When I met Dr. Nemam, as everyone called her, she ran six mobile medical teams, the clinic, and a bakery that was supplying bread for 18,000 displaced people a day. More refugees were coming across the mountains from Syria as ISIS and other militant groups emptied towns of Yazidis, Christians, and Kurds. She would take teams into Syria, facing live-fire situations. And in the small fraternity of aid groups willing to work under such stress, Ghafouri found common cause with Muslim doctors, Christian and Mormon NGOs, and Kurdish officials.

At one point I helped connect her to an American group that had medicine while she was pinned down in Syria with wounded Yazidi families and no supplies. Notably fierce in her devotion, she was disarmingly warm. She’d drop what she was doing, leave the camp, and spend two hours in a coffee shop with a reporter like me just to be helpful.

With the fall of ISIS, Ghafouri worked to rescue young Yazidi women the militants enslaved. In early March she returned with nine of them to the Iraq-Syria border.

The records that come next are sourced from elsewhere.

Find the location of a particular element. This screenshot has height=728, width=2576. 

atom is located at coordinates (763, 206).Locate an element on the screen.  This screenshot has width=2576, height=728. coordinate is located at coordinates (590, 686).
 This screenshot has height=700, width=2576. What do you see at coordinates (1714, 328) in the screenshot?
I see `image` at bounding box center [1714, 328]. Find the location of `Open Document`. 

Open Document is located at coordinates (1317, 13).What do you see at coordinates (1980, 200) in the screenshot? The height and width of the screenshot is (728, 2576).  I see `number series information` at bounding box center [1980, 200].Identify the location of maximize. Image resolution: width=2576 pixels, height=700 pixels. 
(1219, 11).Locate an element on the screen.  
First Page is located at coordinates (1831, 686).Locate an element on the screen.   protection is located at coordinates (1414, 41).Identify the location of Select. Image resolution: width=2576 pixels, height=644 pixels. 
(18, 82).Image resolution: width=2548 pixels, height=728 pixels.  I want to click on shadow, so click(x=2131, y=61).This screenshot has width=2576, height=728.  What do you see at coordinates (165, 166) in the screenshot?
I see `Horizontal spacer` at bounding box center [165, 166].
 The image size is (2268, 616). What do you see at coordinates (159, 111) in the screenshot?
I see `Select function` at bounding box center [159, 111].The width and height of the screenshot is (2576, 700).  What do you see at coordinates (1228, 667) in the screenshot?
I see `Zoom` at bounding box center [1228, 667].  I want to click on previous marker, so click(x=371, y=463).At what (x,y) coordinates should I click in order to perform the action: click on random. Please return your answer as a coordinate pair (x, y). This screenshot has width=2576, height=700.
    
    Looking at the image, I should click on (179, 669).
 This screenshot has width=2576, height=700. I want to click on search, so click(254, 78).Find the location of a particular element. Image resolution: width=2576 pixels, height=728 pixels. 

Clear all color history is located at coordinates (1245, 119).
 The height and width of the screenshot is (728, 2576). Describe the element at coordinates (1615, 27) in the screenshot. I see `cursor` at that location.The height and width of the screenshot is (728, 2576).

The women were reunited with young children they had birthed in forced marriages—“an unprecedented mission,” said New York Times reporter Jane Arraf, who covered the reunion. It was two years in the making: Ghafouri worked for their release then made repeated trips to an orphanage in Syria to secure their children’s release. During the reunion she contracted COVID-19.

American doctor Kirk Milhoan was leading a team into Syria at the time and spoke to the Kurdish surgeon by phone. “Her lungs were horrible, just horrible,” he said.

She refused to go to the hospital, having seen many around her contract the virus and recover. She was guarding her movement because she had received multiple threats, plus she had work to do. As she worsened, another surgeon, Iraqi Fitoon Yaldo, had delivered to her medicine and oxygen. Members of Milhoan’s team stayed with Ghafouri, prayed, and sang for her. Finally she was hospitalized in Kurdistan, then flown to Sweden, where she died in a Stockholm hospital with her family surrounding her.

It’s so common to see front-line health workers succumbing to COVID-19 that we look away—until it is someone you know. Someone who leaves an enormous gap.

“She is truly irreplaceable,” Milhoan told me, “someone selfless enough to do what she did, with the cultural background of the East and the resources of the West.”

“It is not me who lost Dr. Nemam,” Yaldo told me. “The whole world did, and it’s terribly painful.”

The global death toll from COVID-19 topped 3 million worldwide in April, many of them front-line health workers like Ghafouri, and each likely irreplaceable to those who knew them.

Ghafouri for many, particularly the Yazidi victims of ISIS, fulfilled the Kurdish proverb: “A good companion shortens the longest road.”


Mindy Belz

Mindy is a former senior editor for WORLD Magazine and wrote the publication’s first cover story in 1986. She has covered wars in Syria, Afghanistan, Africa, and the Balkans, and she recounts some of her experiences in They Say We Are Infidels: On the Run From ISIS With Persecuted Christians in the Middle East. Mindy resides with her husband, Nat, in Asheville, N.C.